Right now, we have a Liberal government, but the situation would be exactly the same if the Conservatives or the Reformers were in office. This is because the underlying objective is not to create a true partnership with the provinces, as could have been developed and implemented since 1867, but to subject the provinces to the authority of the federal government.
Here is another example. I just referred to employment insurance and welfare, two areas of provincial jurisdiction the federal government has encroached upon. Another example is that great initiative announced in the Liberal budget, the millennium scholarship fund.
As was said, and it is worth repeating again, this is a spending initiative in an area of provincial jurisdiction.
Quebec already has a loans and grants program that is the envy of all the students and stakeholders in the other provinces, whether at the elementary, secondary, post-secondary or university level. These people are unanimous in praising Quebec's loans and grants program, which is unique in the sense that the other provinces do not offer grants.
The federal government, under the pretence of helping less fortunate students, decided to spend $2.5 billion in the country, with the obvious goal of being able to tell students “What the province cannot do for you in education, the federal government can, thus helping you continue your education”.
Why are the provinces hard pressed to resolve the educational problem?
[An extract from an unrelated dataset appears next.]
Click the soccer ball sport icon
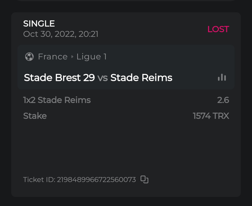Image resolution: width=252 pixels, height=206 pixels. 29,57
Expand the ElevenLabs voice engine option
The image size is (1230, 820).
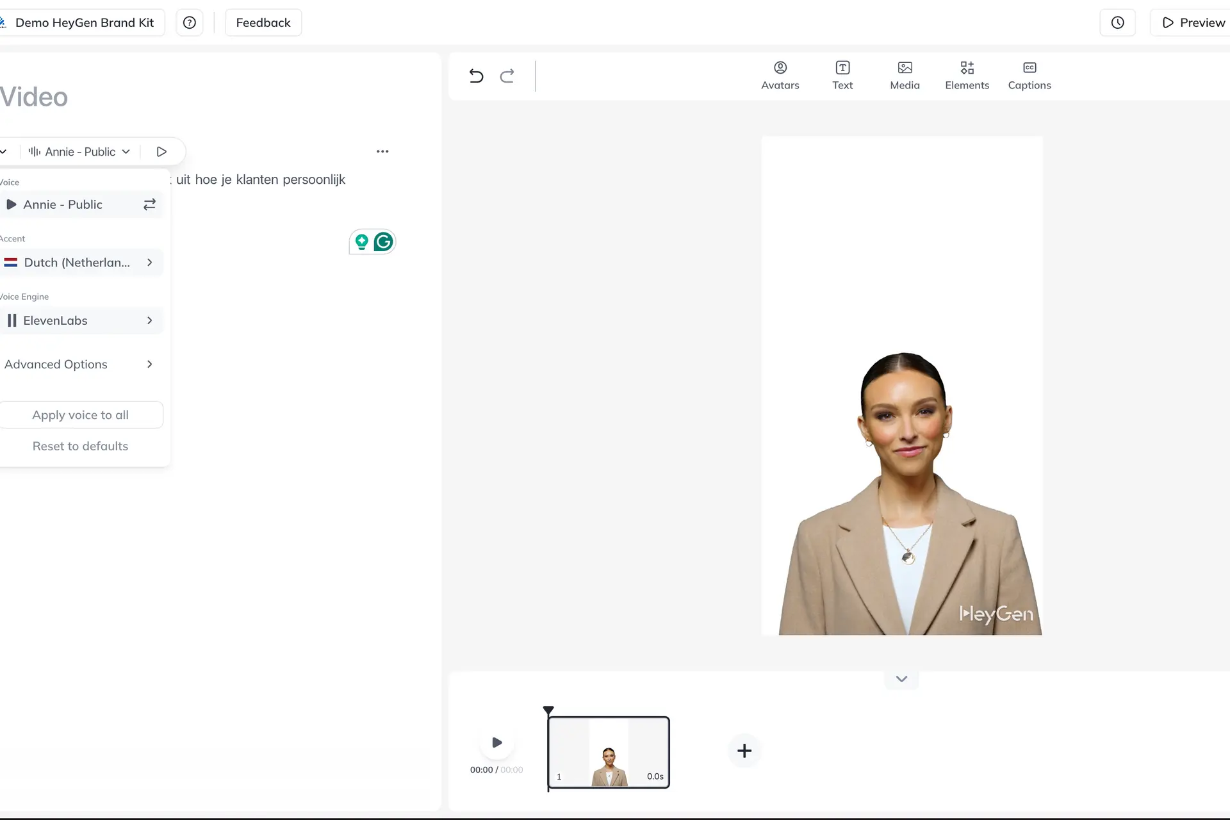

Because the federal government, since 1993, has cut billions of dollars from education and health care. It has cut money to the provinces and now wants to give back some—and I mean only some—to individuals, like students, so they will realize the situation they would be in were it not for the federal government. That is what is ironic about the situation.
Everytime the government has a chance, it deprives the provinces of real and potential revenues, which it should be giving back to them as transfer payments, and then, it uses that money for other purposes.
The millennium scholarships are simply a means for the government to raise its visibility and the number of votes for federalism. That is all. The average debt of students in Quebec is $11,000. In the other provinces it is $25,000. The problem is really different in Quebec. There a system of loans and grants already in existence. In the other provinces it is not as well developed or sometimes there is none.
Quebec is calling on the federal government to allow it to withdraw from this program and to give it financial compensation to enable it to set its own educational priorities, wherever it has identified them. It considers it is better placed to identify its own priorities.
Children arrive at school in the morning without eating or having a glass of milk. For the most part, these children live below the poverty line. I hope to have an opportunity through questions and comments to finish explaining the example I wanted to give you.